Investigators in the first human trial of a MERS-CoV candidate report strong immune responses and no serious adverse events, advancing the vaccine candidate to phase 1/2a and phase 2 trials.
Investigators on the first human trial of a vaccine candidate for Middle East respiratory syndrome coronavirus (MERS-CoV) indicate that the vaccine was well-tolerated and induced a strong immune response with no serious adverse events.
In 2019 the US Centers for Disease Control and Prevention (CDC) placed emerging coronaviruses—including MERS-CoV—on its list of list of the top 8 zoonotic diseases of most concern in the United States. Since the virus was first identified in 2012, there have been 2449 confirmed cases of MERS-CoV and 845 associated deaths in 27 countries according to the World Health Organization (WHO), making the disease a priority in vaccine and therapeutic research. In a recent study published in The Lancet Infectious Diseases, investigators detail the first human trial of the GLS-5300 MERS-CoV DNA vaccine candidate.

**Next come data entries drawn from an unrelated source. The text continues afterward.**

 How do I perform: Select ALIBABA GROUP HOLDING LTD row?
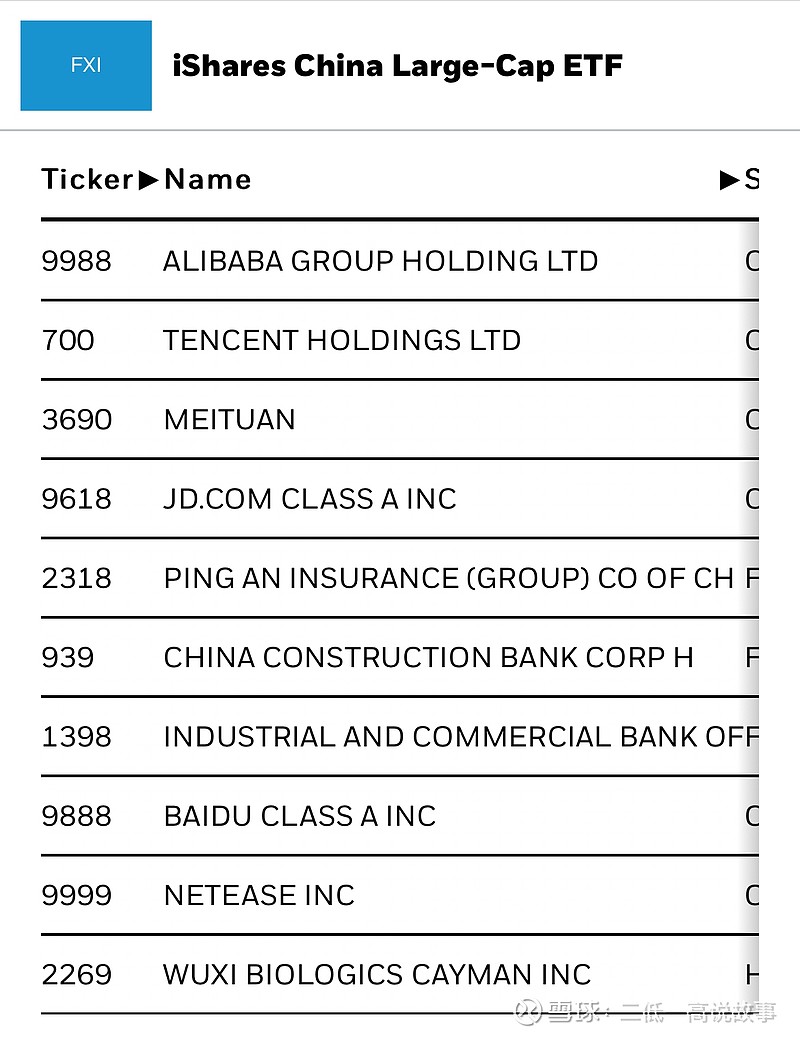[x=380, y=261]
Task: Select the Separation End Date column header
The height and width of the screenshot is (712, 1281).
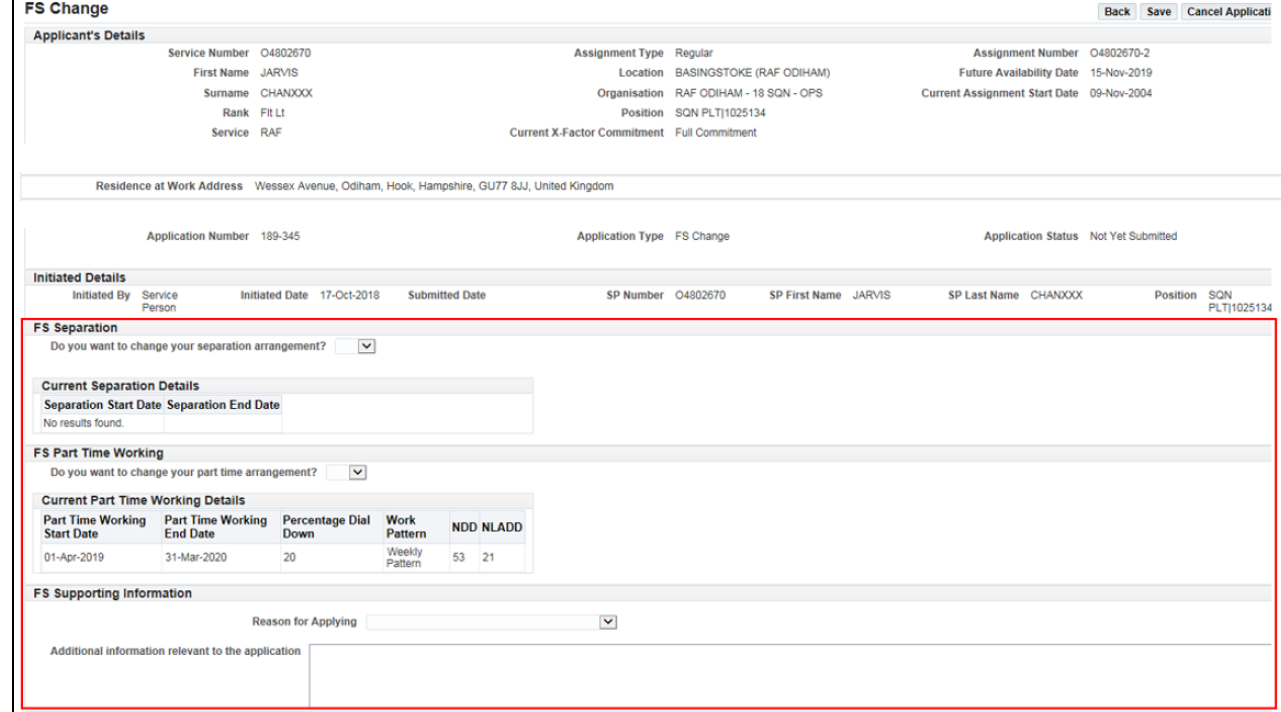Action: coord(223,405)
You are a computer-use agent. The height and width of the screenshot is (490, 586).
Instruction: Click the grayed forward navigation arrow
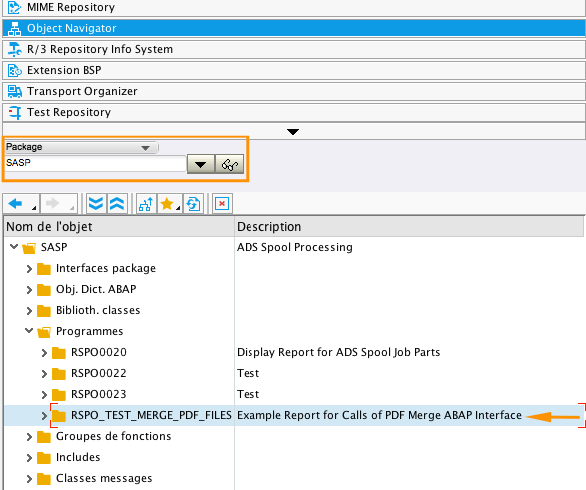tap(53, 204)
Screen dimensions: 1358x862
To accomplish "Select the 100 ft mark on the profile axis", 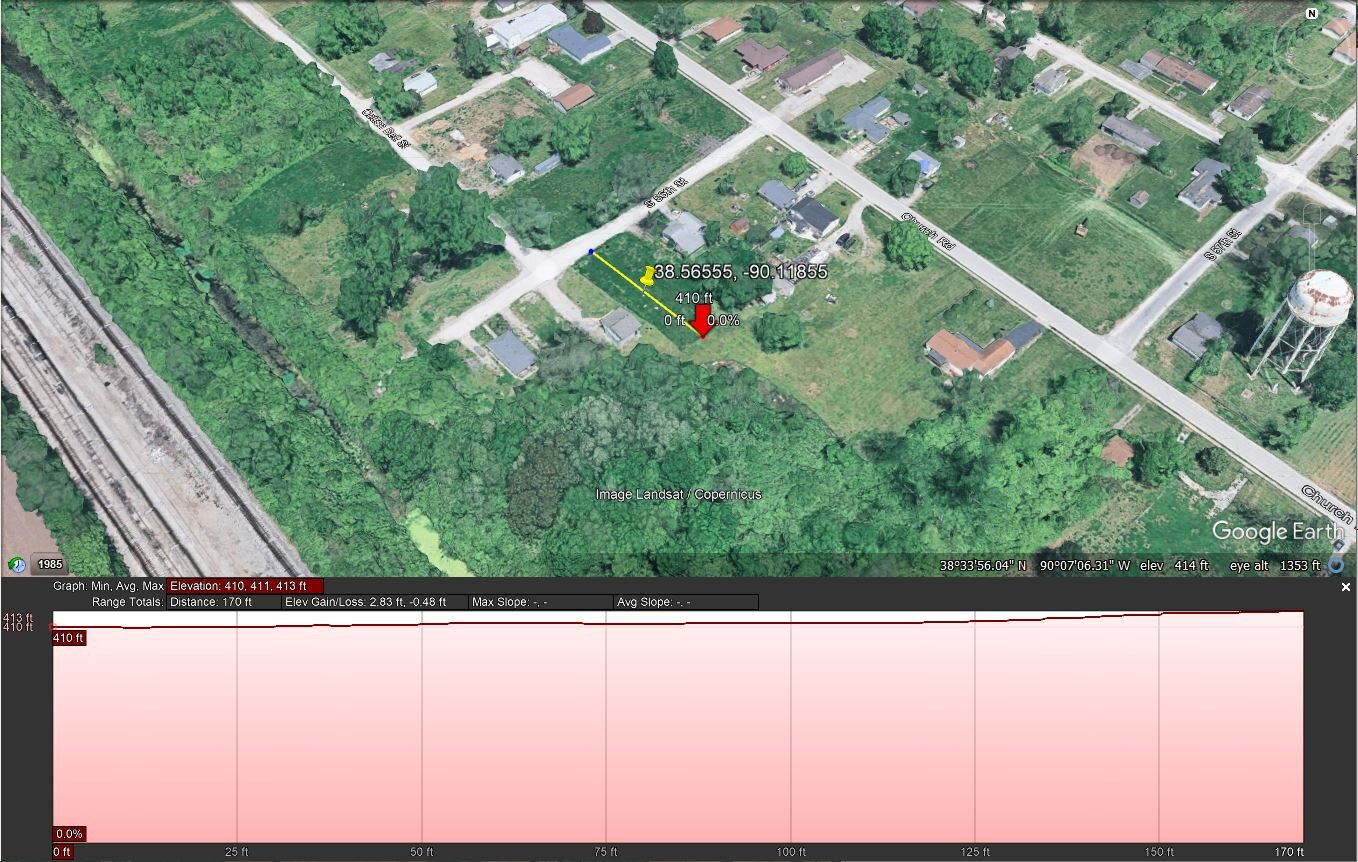I will (791, 852).
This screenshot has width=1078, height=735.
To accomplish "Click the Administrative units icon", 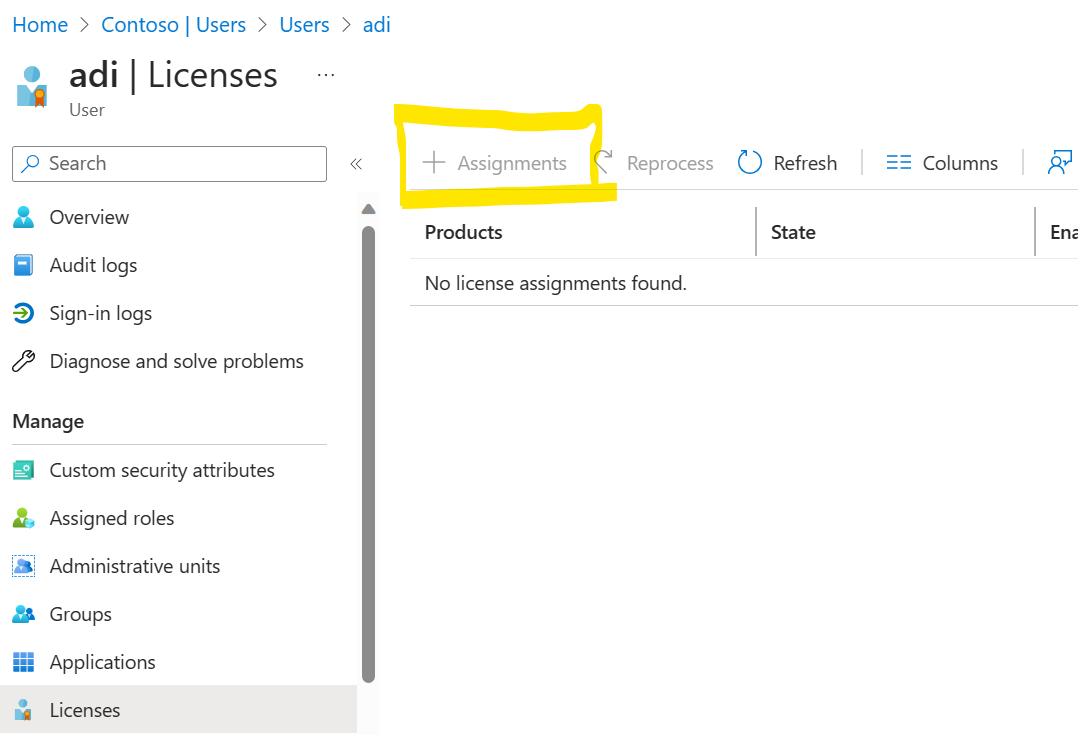I will 24,565.
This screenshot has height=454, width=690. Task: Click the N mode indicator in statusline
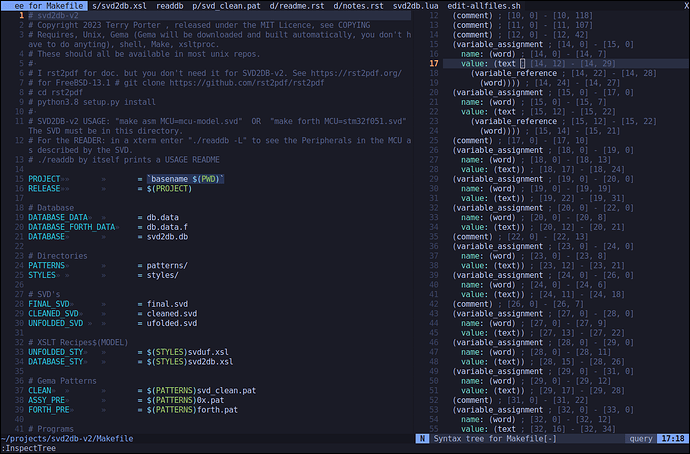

The study included 75 healthy adults aged 18 to 50 years, who were enrolled in a phase 1, open-label, single-arm, dose-escalation study of GLS-5300 done at the Walter Reed Army Institute for Research (WRAIR) Clinical Trials Center from February 17, 2016, to July 22, 2016. GeneOne Life Science Inc. and Inovio Pharmaceuticals co-developed the vaccine candidate.
“Our phase 1 trial with WRAIR, as a first-in-man study, was planned to primarily evaluate the safety of GLS-5300 and to determine if vaccines mounted immune responses,” explained study co-author, Christine C. Roberts, PhD, in an interview with Contagion®. Roberts explained that a prior pre-clinical study showed that following challenge with MERS-CoV, un-vaccinated rhesus monkeys developed disease and pneumonia, whereas rhesus monkeys vaccinated with GLS-5300 were protected and did not show any clinical or radiographic signs of pneumonia.
Volunteers in the study received 3 doses of GLS-5300—an initial dose followed by 2 additional doses at 1 month and 3 months following the initial dose. The patient follow-up occurred 1 year following receipt of the final dose. Three groups of 25 participants were given either 0.67 mg, 2 mg, or 6 mg of GLS-5300. Injection site reactions were reported by 70 participants, with lesser-reported adverse events including headache and fatigue, which were commonly mild. After receiving 2 vaccinations, more than 85% of study participants exhibited a detectable immune response to MERS-CoV, which continued through 1 year of follow-up. In addition, investigators detected neutralizing antibodies in 34 out of 68 participants.
The study team highlights the importance of their findings for military personnel deployed in the Middle East and South Korea, areas where MERS-CoV is endemic and which have seen largest outbreaks of the virus.
“GeneOne is collaborating with the International Vaccine Institute in an ongoing Phase 1/2a of the GLS-5300 MERS DNA vaccine conducted in South Korea, one of the countries most affected by MERS in the past,” said Roberts of the next stage of research for the vaccine candidate. “This study is evaluating intradermal administration of the vaccine and to determine if lower doses can be used with this alternate dosing strategy. Additionally, our vaccine co-development partner, Inovio Pharmaceuticals, is planning a Coalition for Epidemic Preparedness Innovation-funded phase 2 trial of the vaccine to be conducted in the Middle East.”